▶ Task goal: Convert the material between the lines holding "Tiếng Việt (1091, 480)" and "Organy statutowe (332, 698)", inclusive, into a JSON list of strings with one string per line, omitting blank lines.

▶ Materials provided:
━━━━
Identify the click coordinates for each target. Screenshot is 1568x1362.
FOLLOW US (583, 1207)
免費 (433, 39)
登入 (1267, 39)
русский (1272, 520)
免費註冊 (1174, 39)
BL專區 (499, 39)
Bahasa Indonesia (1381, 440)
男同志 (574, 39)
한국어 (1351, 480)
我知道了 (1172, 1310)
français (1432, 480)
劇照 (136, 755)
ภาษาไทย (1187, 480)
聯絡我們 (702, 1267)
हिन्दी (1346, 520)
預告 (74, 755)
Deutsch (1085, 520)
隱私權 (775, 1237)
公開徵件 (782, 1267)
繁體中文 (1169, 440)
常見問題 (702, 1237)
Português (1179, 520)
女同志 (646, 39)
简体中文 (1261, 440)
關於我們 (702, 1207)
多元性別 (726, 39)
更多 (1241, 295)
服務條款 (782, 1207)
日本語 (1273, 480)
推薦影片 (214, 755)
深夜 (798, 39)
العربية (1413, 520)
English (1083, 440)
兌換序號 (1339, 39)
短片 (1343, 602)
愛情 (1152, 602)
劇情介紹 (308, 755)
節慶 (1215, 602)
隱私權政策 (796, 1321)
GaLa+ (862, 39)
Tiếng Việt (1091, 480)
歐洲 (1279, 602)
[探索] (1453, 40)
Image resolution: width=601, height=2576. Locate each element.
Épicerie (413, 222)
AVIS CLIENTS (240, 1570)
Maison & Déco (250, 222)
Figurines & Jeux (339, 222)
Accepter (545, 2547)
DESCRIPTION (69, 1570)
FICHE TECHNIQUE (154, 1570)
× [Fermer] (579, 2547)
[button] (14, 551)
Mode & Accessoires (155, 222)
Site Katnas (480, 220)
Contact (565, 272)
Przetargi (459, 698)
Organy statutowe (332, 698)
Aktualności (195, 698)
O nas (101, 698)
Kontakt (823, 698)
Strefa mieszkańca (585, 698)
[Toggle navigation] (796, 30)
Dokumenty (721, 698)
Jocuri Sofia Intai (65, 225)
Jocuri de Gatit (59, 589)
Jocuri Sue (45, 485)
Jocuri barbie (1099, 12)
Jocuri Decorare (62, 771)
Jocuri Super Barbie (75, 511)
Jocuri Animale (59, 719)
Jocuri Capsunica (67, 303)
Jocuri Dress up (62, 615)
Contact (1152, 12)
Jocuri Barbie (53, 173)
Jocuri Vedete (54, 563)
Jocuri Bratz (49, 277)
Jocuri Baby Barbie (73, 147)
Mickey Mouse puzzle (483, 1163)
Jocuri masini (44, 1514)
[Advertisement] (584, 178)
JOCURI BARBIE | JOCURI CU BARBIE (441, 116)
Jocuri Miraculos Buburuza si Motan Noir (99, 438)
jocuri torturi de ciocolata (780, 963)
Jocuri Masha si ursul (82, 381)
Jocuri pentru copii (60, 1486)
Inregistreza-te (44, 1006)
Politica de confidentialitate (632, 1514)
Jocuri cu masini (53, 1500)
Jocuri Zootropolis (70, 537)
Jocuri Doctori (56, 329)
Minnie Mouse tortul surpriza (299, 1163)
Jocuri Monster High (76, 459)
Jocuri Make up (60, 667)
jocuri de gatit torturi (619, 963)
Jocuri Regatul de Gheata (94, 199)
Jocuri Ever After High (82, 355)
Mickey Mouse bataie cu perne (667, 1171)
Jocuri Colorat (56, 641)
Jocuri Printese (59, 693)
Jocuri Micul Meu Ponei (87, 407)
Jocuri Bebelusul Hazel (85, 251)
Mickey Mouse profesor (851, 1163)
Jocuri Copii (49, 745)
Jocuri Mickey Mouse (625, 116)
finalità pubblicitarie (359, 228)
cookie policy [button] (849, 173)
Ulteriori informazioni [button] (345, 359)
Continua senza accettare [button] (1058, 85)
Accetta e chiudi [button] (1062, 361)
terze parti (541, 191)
━━━━
▶ Solution to the exercise:
[
  "Tiếng Việt (1091, 480)",
  "歐洲 (1279, 602)",
  "[探索] (1453, 40)",
  "Image resolution: width=601, height=2576. Locate each element.",
  "Épicerie (413, 222)",
  "AVIS CLIENTS (240, 1570)",
  "Maison & Déco (250, 222)",
  "Figurines & Jeux (339, 222)",
  "Accepter (545, 2547)",
  "DESCRIPTION (69, 1570)",
  "FICHE TECHNIQUE (154, 1570)",
  "× [Fermer] (579, 2547)",
  "[button] (14, 551)",
  "Mode & Accessoires (155, 222)",
  "Site Katnas (480, 220)",
  "Contact (565, 272)",
  "Przetargi (459, 698)",
  "Organy statutowe (332, 698)"
]